Penni Gladstone / San Francisco Chronicle

Frances Theiss first developed a curriculum for bilingual education when she taught at an elementary school in the San Jose Unified School District. “You’re better off teaching a child to read in his first language that he has spoken at home,” Theiss says, and explains that she helped her students make the transition to reading English first by teaching short vowel sounds and eventually instructing students in English and Spanish side by side.

These days she uses this same strategy as a volunteer tutor. However, her pupils are not children, but inmates.

Theiss volunteers five days a week with the Vision Literacy Program at Elmwood Correctional Facility in Santa Clara County. She works with inmates who range in age from 18 to 65, tailoring her teaching to the incarcerated men’s individual abilities; many have learning disabilities.

Her students are “very polite and well behaved,” she says. “Not once have they said, ‘I didn’t do it’ or have they tried to claim innocence.” She has helped at least five inmates earn their GED certificates.
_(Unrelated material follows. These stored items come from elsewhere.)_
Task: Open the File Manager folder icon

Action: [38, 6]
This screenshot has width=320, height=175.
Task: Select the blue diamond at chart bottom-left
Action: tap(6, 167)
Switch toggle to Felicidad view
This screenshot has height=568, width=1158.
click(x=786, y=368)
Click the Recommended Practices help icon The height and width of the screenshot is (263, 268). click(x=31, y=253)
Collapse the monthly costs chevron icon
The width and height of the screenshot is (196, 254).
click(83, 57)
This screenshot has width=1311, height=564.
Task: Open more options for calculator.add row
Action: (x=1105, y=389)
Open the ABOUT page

Theiss has four daughters and was widowed when her husband, Roy, died 15 years ago. She retired in her late 50s after 13 years teaching special education at Stanbridge Academy in San Mateo. She also volunteers with Adult Basic Literacy Education (ABLE), based in Mountain View. She tutors an immigrant from Iraq who has the goal of obtaining a GED.

“The most rewarding aspect of volunteering is working one to one,” she says. CBS affiliate KPIX-TV recently honored Theiss with a Jefferson Award for Public Service in recognition of her commitment to adult literacy.